The Beautiful Music All Around Us: Field Recordings and the American Experience
Stephen Wade. Univ. of Illinois, $24.95 (504p) ISBN 978-0-252-03688-0

Banjo player and folk music expert Wade was introduced at an early age to the dynamic nature of "folklife" via Casey Jones, an indigent performer born in 1870 who was famous throughout Chicago for his eccentric street-corner routines involving a chicken named Mae West who, when not perched atop the old man's hat, drank from a flask, tightrope-walked, and danced "the shimmy-she-wabble" and "the boogie-woogie" to the sounds of Casey's accordion. Throughout Wade's exhaustively researched excavation of the histories behind a baker's dozen field recordings made by the Library of Congress in the 1930s and ?40s (which are included with the book on an audio CD, along with 17 other tracks), the author never loses sight of the ebullient and sorrowful lives behind the music, of which Casey Jones and his hat-top chickens were merely one example among many.

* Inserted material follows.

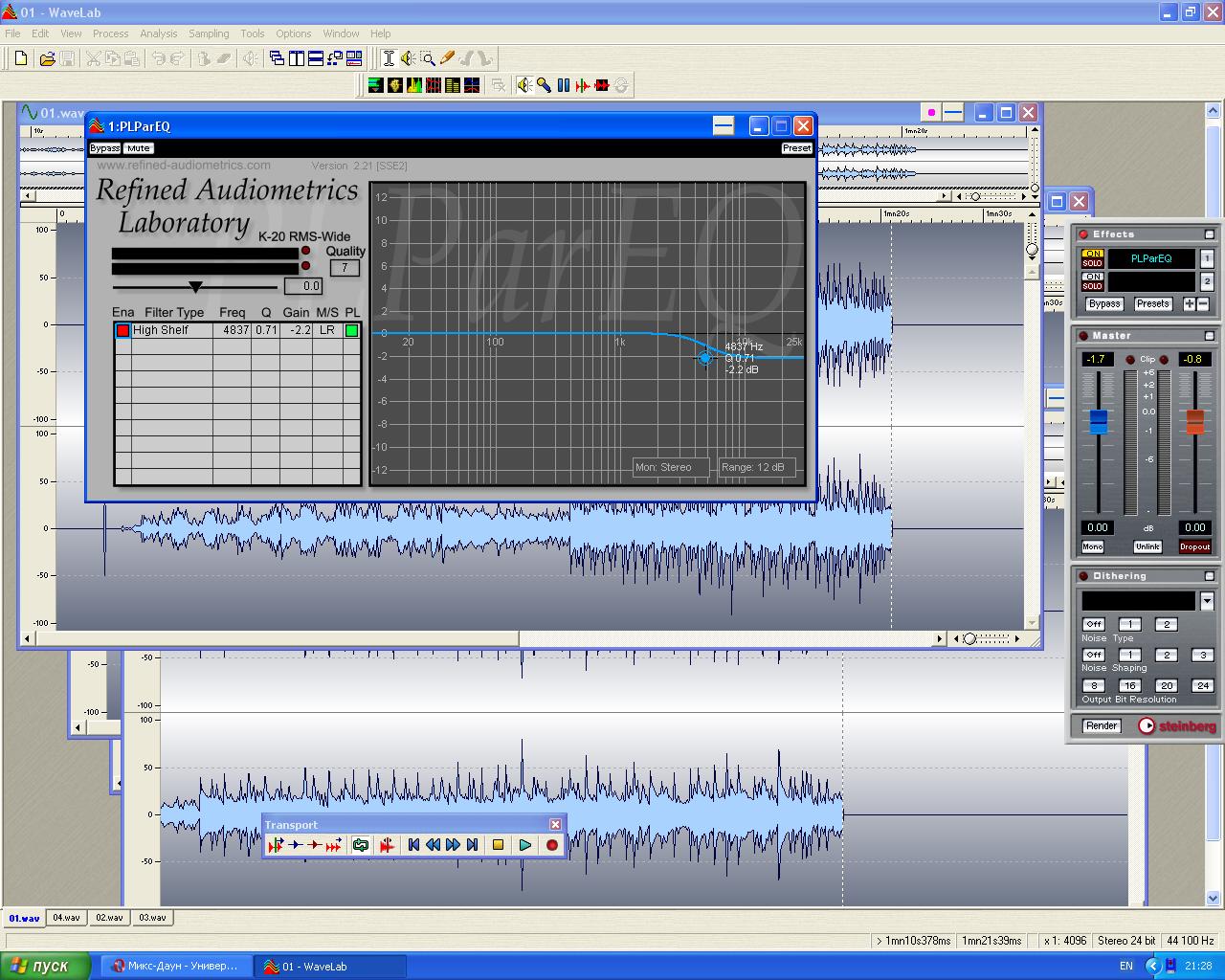Click the New document icon
The height and width of the screenshot is (980, 1225).
[x=21, y=59]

From 12-year-old Mississippian Ora Dell Graham singing "Pullin' the Skiff" to Kelly Pace and prisoners of the Arkansas State Penitentiary doing a rendition of "Rock Island Line," Wade profiles these and other "vernacular builders" while "grappl[ing] with questions of culture and ownership, and by extension, what is ours, individually and collectively." Tracing these songs' and singers' roots from cotton fields to prison yards, from front porches to back alleys, Wade's study offers an understanding not only of a musical thread vital to American culture, but of America itself. 50 b&w photos. (Sept.)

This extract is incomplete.